I met a thai girl whom i got to know from a escort website. I booked her for 2 hours for sex. But instead of doing anything, we actually just chat, massage each other's back and joke around for the whole 2 hours. After that, we went for makan and i sent her back to her work place at orchard towers. Then she sms me telling me that i am a real gentlemen and feels good been with me and hope we can be good friends.
The next day, i realised i can't stop thinking of her. I called and chat with her ever since then. I even had foolish ideas of finding her a decent job in singapore or some way to stop her from working there. ( Of cos thats impossible i know ). And worst of all i was her only customer for that whole week. As business is pretty bad at orchard towers and she doesn't do business with those ang mohs. i asked i could go down and visit her, but she refused saying she only wants to see me outside and not in this kind of place.
Then i decided to invite her to my house for dinner. She responded very happily and even went to shop for some decent clothes so she can wear it to when she meets my family.
On that fateful friday the 13th, i brought her to my place, intro her to my mum and had dinner. Then we went to my room and chat , surf net. She was really very happy and we even discussed about the next day program. Then my mum asked " Is she staying overnight?" I told her maybe. Her face turned really black and said "NO"
I was somewhat shocked and i suddenly felt everything is going to go wrong. I begged my mum but she refused. I really dont know wat to do.. cause i actually told the thai girl she could stay over, and my parents will be ok with it ( I brought ex gf to my place before to makan and overnight but my mum never make noise ). I went back to my room, and asked her if she wanted to go clubbing. She looked at me and asked whats wrong. I just told her the truth that my parents dont like you to overnight here. After that the thai girl said she's ok with it and that i can tell her the truth. Then she continued serving net and suddenly broke into tears.
I was SHOCKED. She cried. I asked her whats wrong she refused to tell me. Then my mum sms from the living room telling me to ask her to leave. i really didnt know what to do, i felt like as though my life is over. Then i asked her to dry up her face and we leave the house now.
I brought her to hotel 81 and when we entered the room, she was still crying. After she settled her crying, and a long persuading, she finally told me. She told me she put a lot of hope in seeing my family and she even spent money to buy decent dressing for me. She even took a day off from work just for this day.
I apologised and kissed and hug her. She then said, hooker and customer shouldnt have fall in love. I just told her that it's my decision to love her. We chatted about each other's problem, about my strict family and her finanical budern. She has to drink herself drunk every night so she can sleep otherwise she cant sleep.
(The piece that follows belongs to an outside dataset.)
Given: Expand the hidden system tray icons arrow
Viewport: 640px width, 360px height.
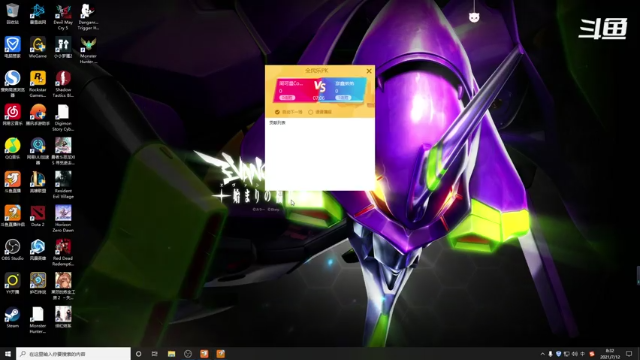Looking at the screenshot, I should coord(542,354).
Its really sad. i really wished i can do something for her, and i thought i could make her life happier on friday but it turned out to be like this.
I send her home and gave her 100 bucks. I went home without shedding a single tear throughout everything. The moment i lied down on my bed, i simple broke down. I just couldnt stop crying. In my heart i kept on cursing myself.Cursing myself why am i born in such a strict family and when i didn't study well enough to have a higher paying job. Then i thought of putting a stop to our relationship. I called her told her that today will be the last time we see each other again. She kept quiet for a minuite, and told me she really dont wan me to leave her etc etc etc.
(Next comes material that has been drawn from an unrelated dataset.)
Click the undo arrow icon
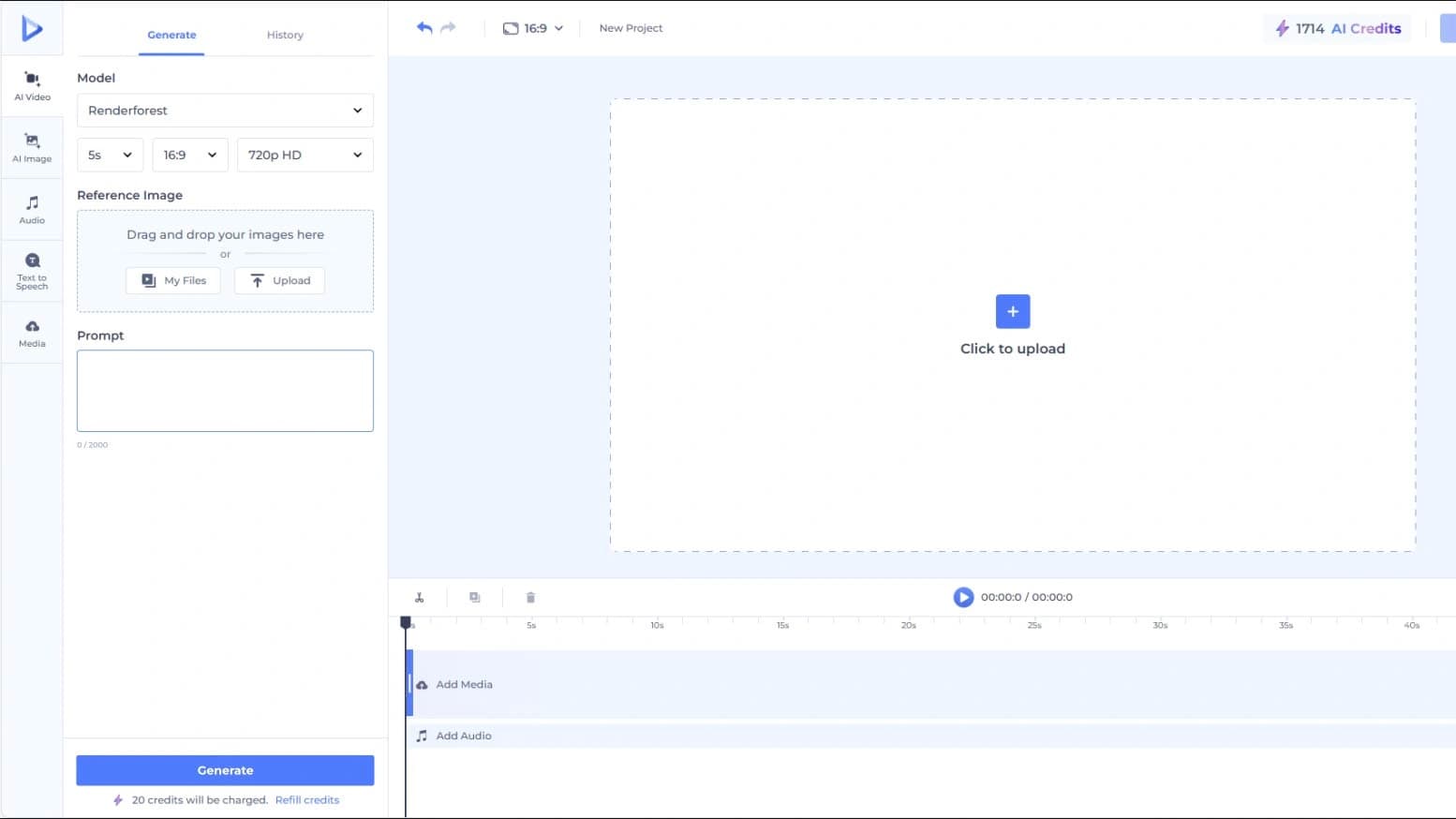This screenshot has width=1456, height=819. point(424,28)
In the end i couldn't bear it, and i told her i will call her again. I really am at loss. i really dont know what to do. To be frank, i broke down several times typing till here. I hate my parents and i hate myself. I really wished i can do something to let her have a better life.
love noes no boundaries..
cheer up ![]()
how do you know she is really a she?
omg u have fallen for the oldest trick in the book....
huh
everything happened in a week ah?!
and your problem being? if it's your family, you don't need them to tell you who to fall in love with...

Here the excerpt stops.